• **PASSAGE TO READ**:

Re: [Zeek-Dev] Proposal: Improve Zeek's log-writing system with batch support and better status reporting

2020-07-15 Thread Bob Murphy
> On Jul 15, 2020, at 1:09 AM, Robin Sommer  wrote:
> 
> On Thu, Jul 09, 2020 at 18:19 -0700, Bob Murphy wrote:
> 
>> Proposed Solution: Add a new optional API for writing a batch all at once, 
>> while
>> still supporting older log writers that don't need to write batches.
> 
> That sounds good to me, a PR with the proposed API would be great.

That’s sounds great. I wanted to bounce the ideas around with people who know 
more about Zeek than i do before going into detail on a proposed API.

> 
>> a. For non-batching log writers, change the "false" status to just mean
>>   "There was an error writing a log record". The log writing system will then
>>   report those failures to other Zeek components such as plug-ins, so they 
>> can
>>   monitor a log writer's health, and make more sophisticated decisions about
>>   whether a log writer can continue running or needs to be shut down.

• **GIVEN RECORDS**:
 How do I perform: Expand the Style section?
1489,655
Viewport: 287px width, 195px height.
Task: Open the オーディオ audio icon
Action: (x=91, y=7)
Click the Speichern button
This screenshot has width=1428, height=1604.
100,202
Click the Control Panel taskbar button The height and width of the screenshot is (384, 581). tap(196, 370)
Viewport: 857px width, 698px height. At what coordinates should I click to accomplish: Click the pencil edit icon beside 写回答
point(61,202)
--
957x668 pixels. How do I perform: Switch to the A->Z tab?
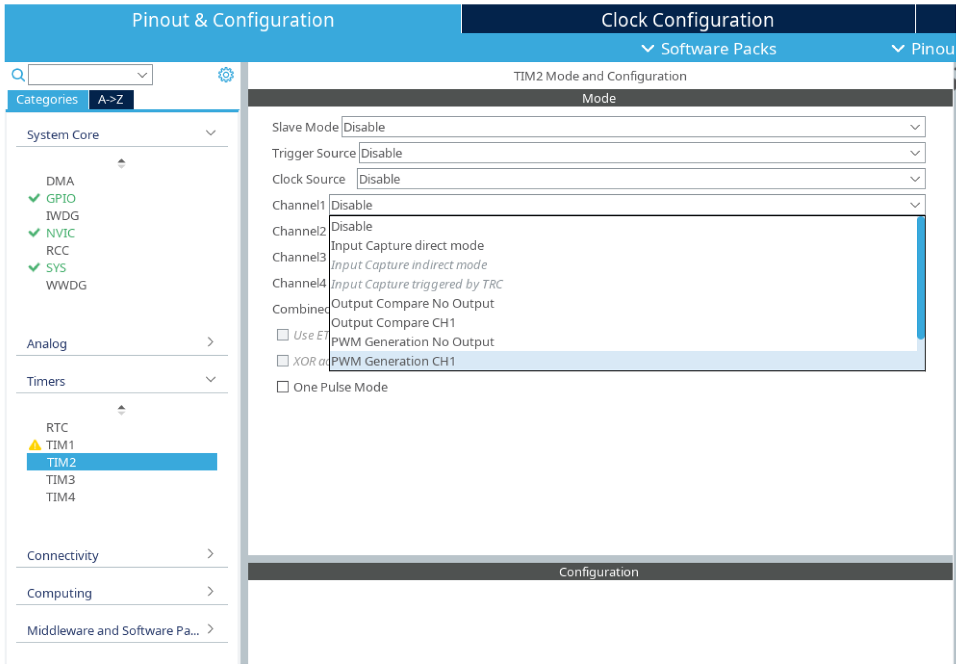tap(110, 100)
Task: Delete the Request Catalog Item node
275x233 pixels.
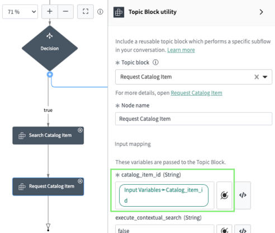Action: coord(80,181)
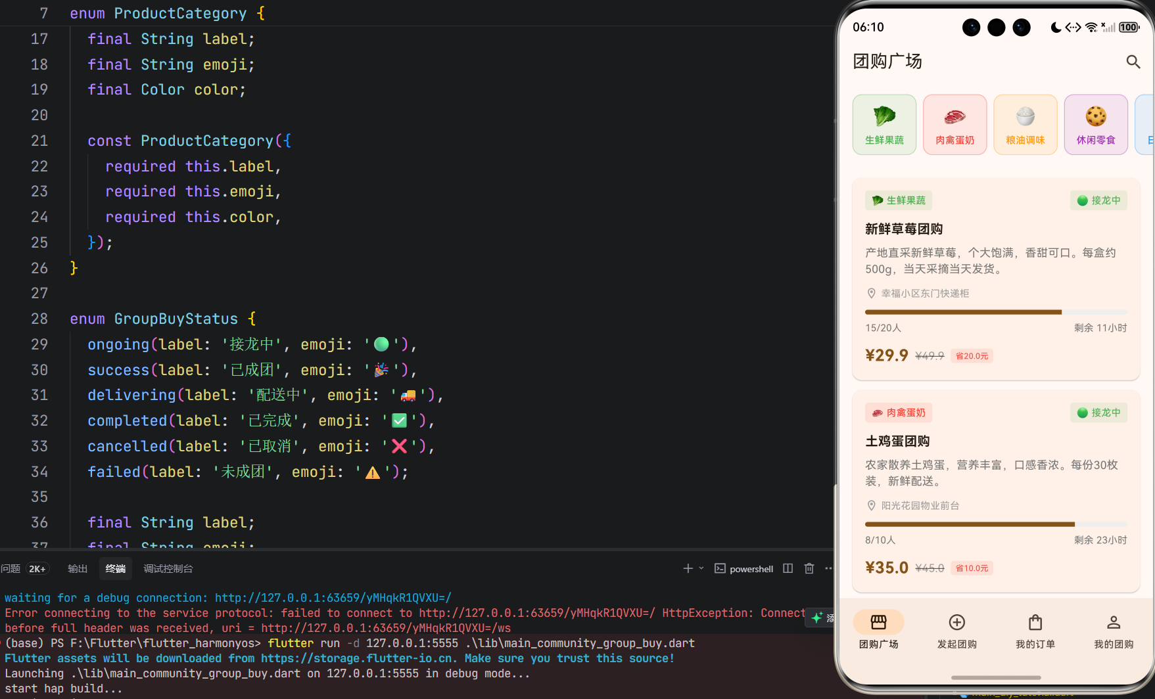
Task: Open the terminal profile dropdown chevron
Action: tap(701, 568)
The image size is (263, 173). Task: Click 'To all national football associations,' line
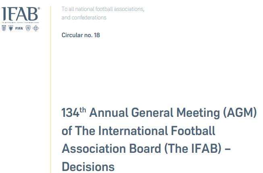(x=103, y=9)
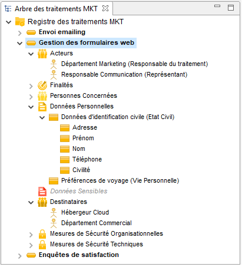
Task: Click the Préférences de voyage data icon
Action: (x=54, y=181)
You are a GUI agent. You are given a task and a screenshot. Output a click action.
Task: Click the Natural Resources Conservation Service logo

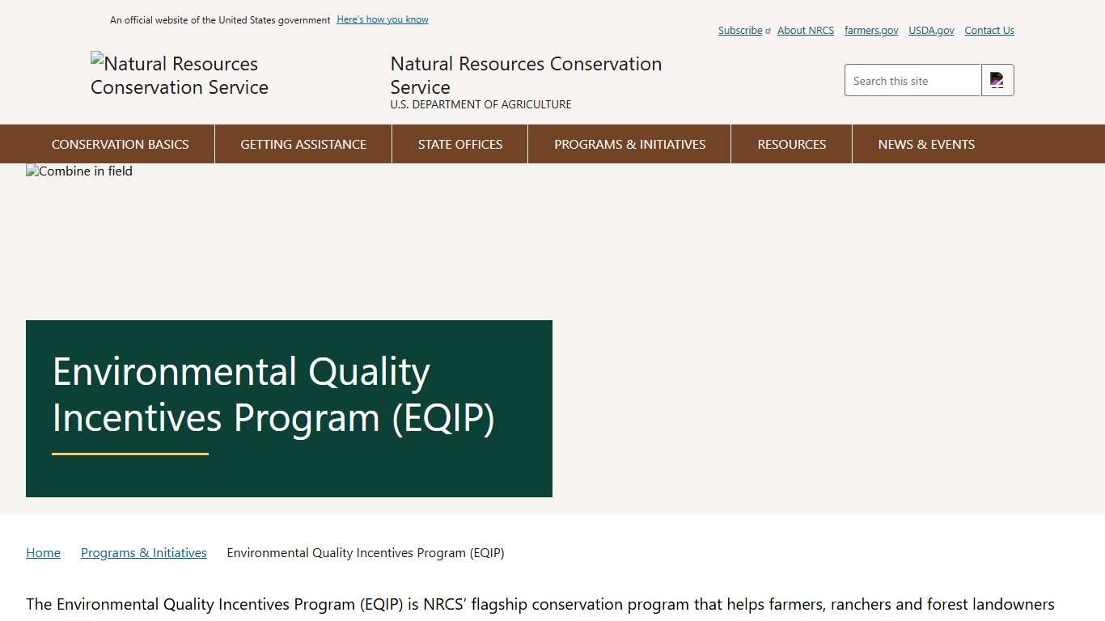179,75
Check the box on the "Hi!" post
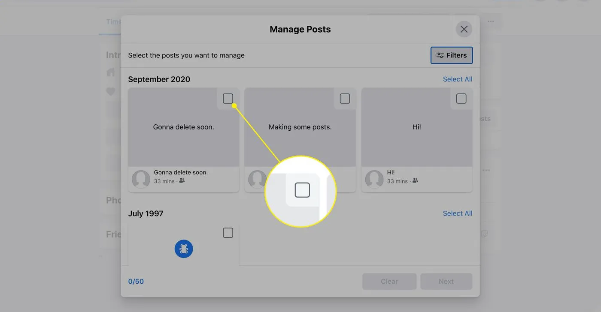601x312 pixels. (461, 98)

• **AIM**:
Summarize the mailing-list reply about Zeek's log-writing system in three sentences.

• **FINAL RESULT**:
The proposal adds a new optional API for writing a batch of log records all at once while still supporting older log writers that don't need to write batches. Robin Sommer approves and asks for a PR with the proposed API, and Bob Murphy answers that the ideas were first meant to be discussed with people who know more about Zeek before a detailed API is drafted. For non-batching log writers, the proposal changes the "false" status to mean only that there was an error writing a log record, and these failures would be reported to other Zeek components such as plug-ins so they can monitor a writer's health and decide whether it can keep running or needs to be shut down.